▸ TASK:
Pick out every line in the records below that contains the string "should", treating uppercase and lowercase as different, and copy each of those lines unchanged.
# # # #
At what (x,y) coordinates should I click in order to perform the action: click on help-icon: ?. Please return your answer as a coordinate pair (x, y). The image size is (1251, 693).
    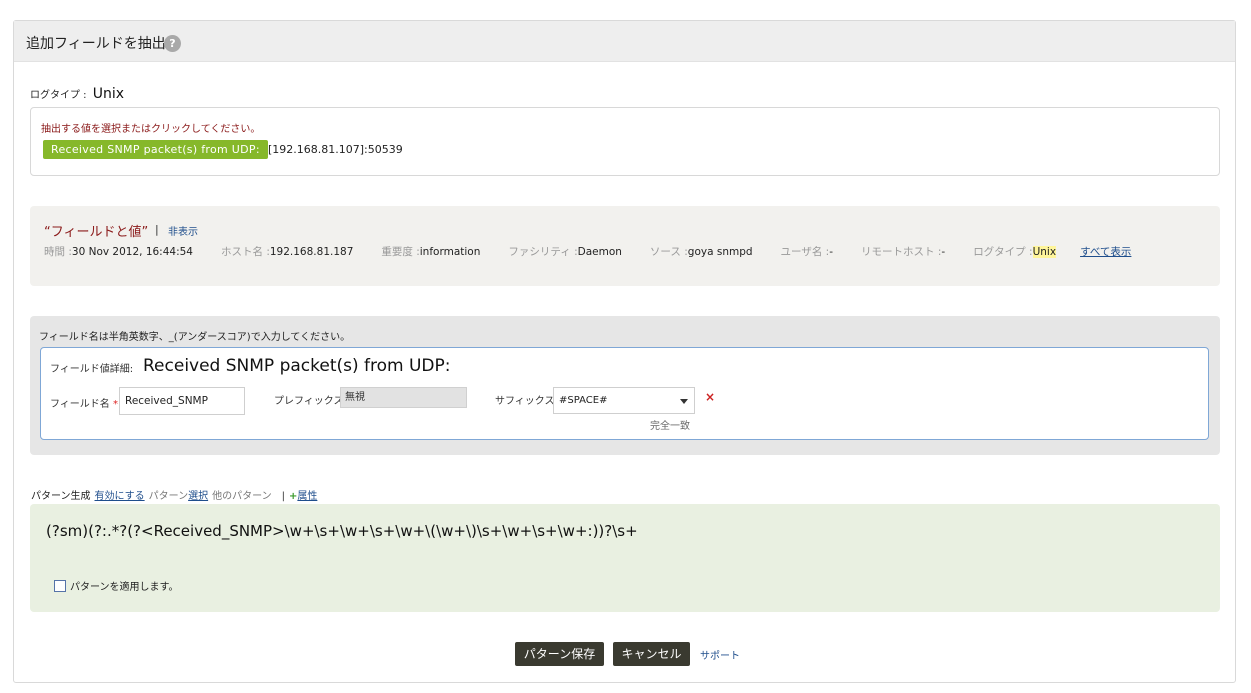
    Looking at the image, I should click on (172, 44).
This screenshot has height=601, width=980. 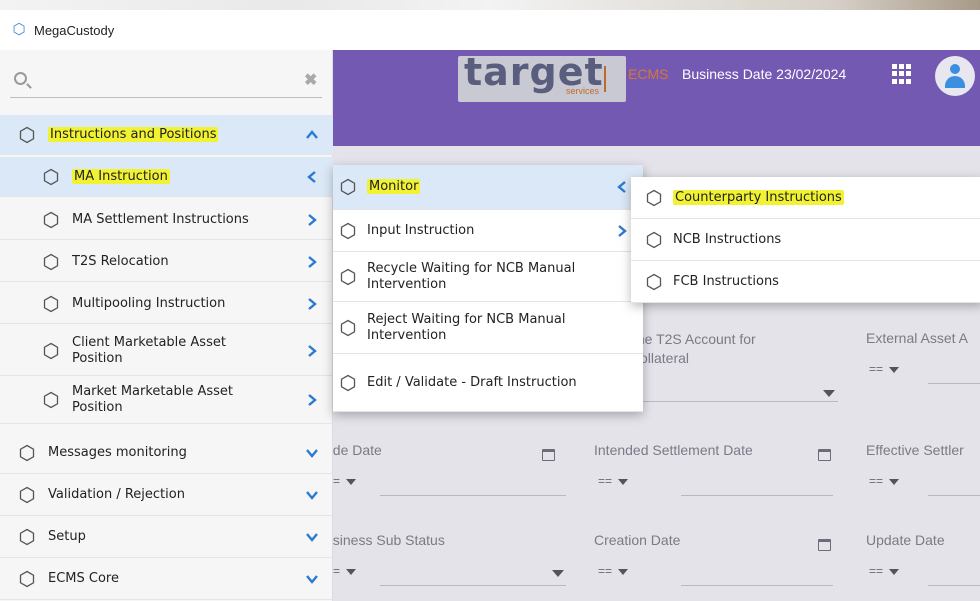 I want to click on menu-item-monitor: Monitor, so click(x=488, y=188).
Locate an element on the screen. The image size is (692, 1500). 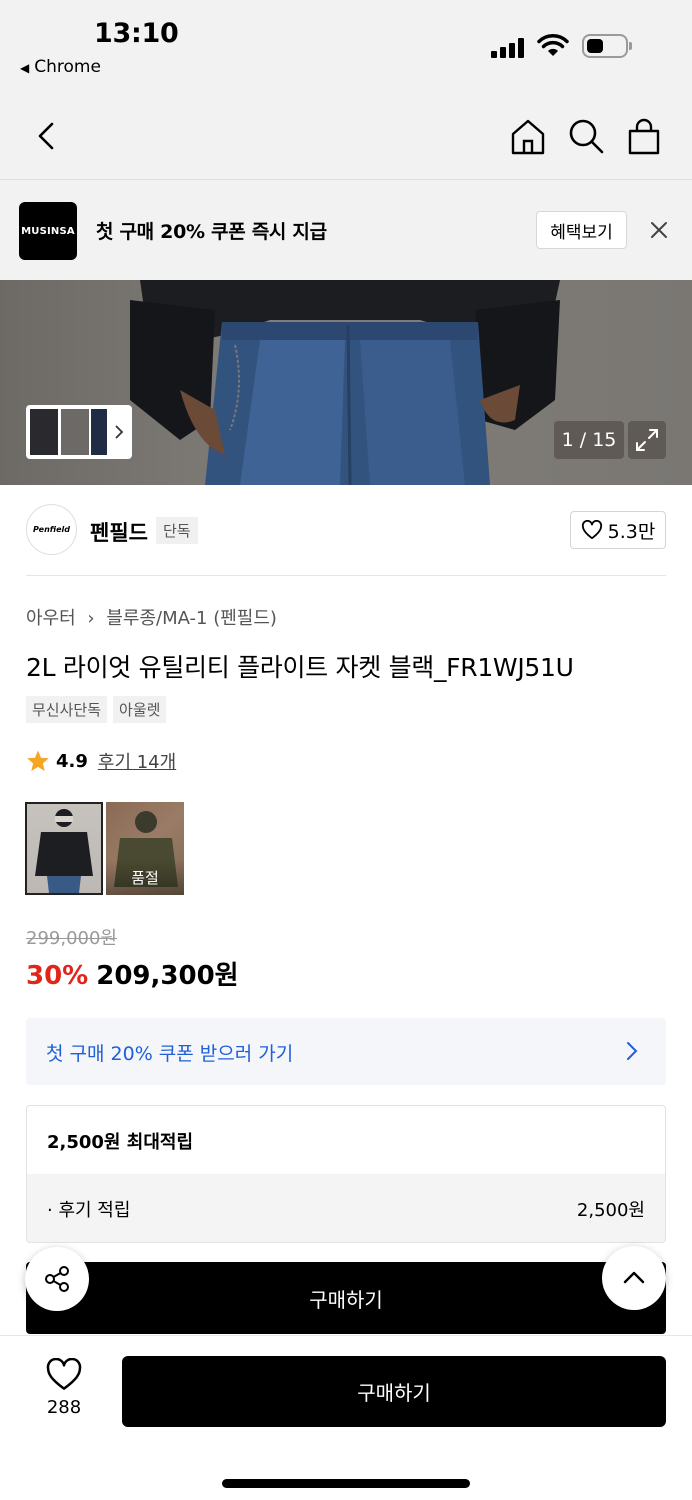
status-time: 13:10 is located at coordinates (136, 34).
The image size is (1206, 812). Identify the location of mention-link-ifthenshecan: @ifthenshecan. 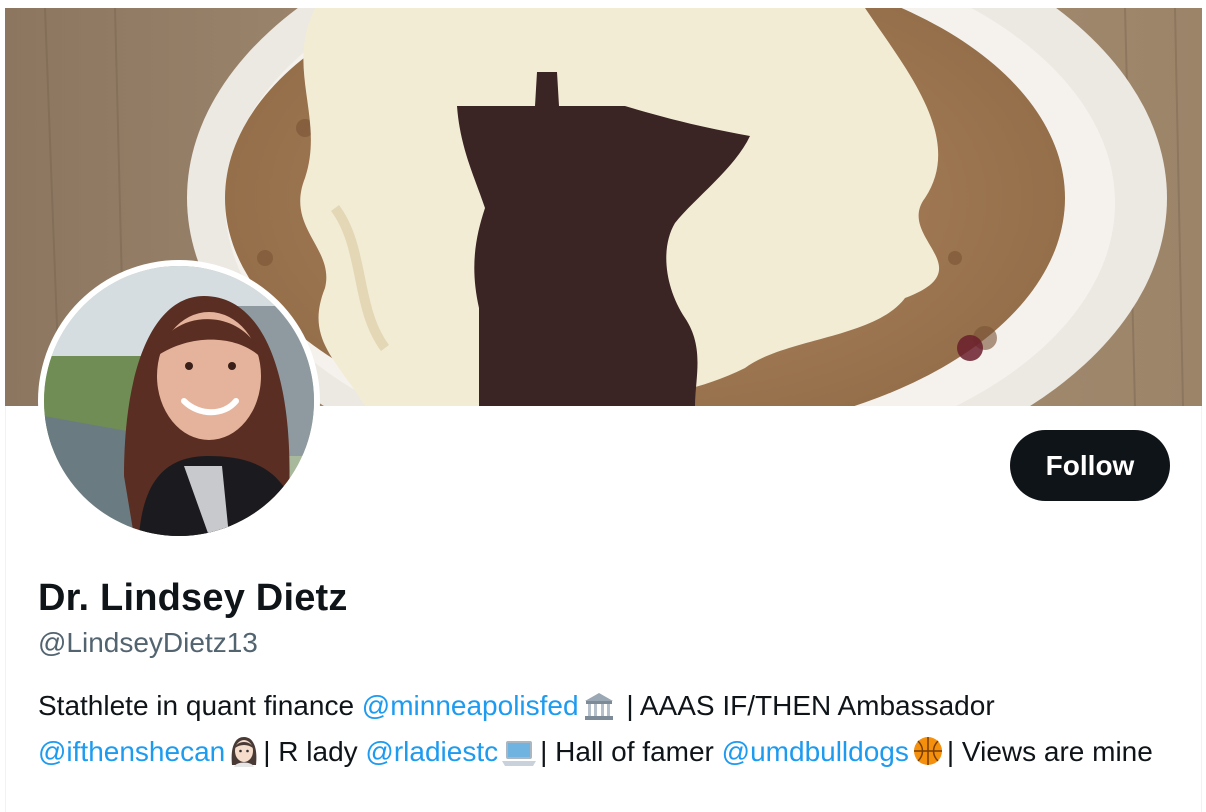
(132, 752).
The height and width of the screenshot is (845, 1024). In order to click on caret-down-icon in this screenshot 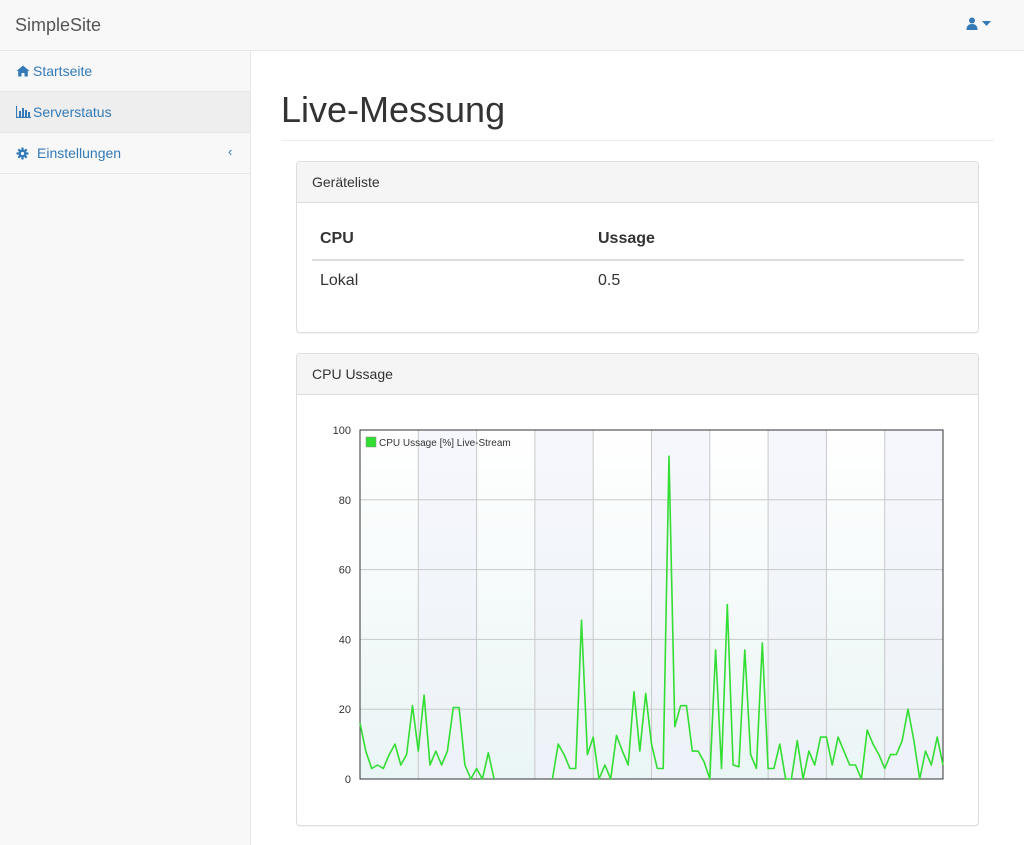, I will do `click(986, 23)`.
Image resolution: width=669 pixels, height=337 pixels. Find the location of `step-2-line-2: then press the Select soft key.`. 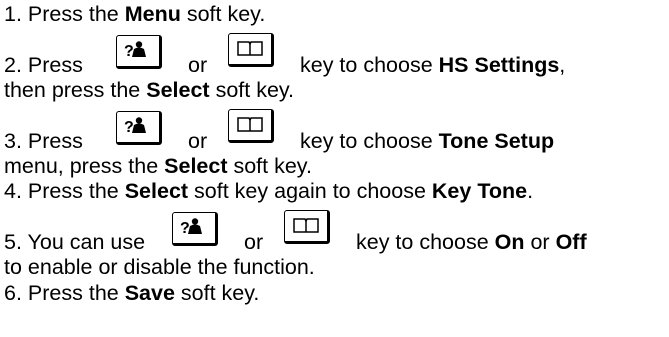

step-2-line-2: then press the Select soft key. is located at coordinates (149, 90).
# # # #
▸ ANSWER BOX:
At what (x,y) coordinates should I click in order to perform the action: click on help-icon: ?. Please return your answer as a coordinate pair (x, y). The image size is (1251, 693).
    Looking at the image, I should click on (172, 44).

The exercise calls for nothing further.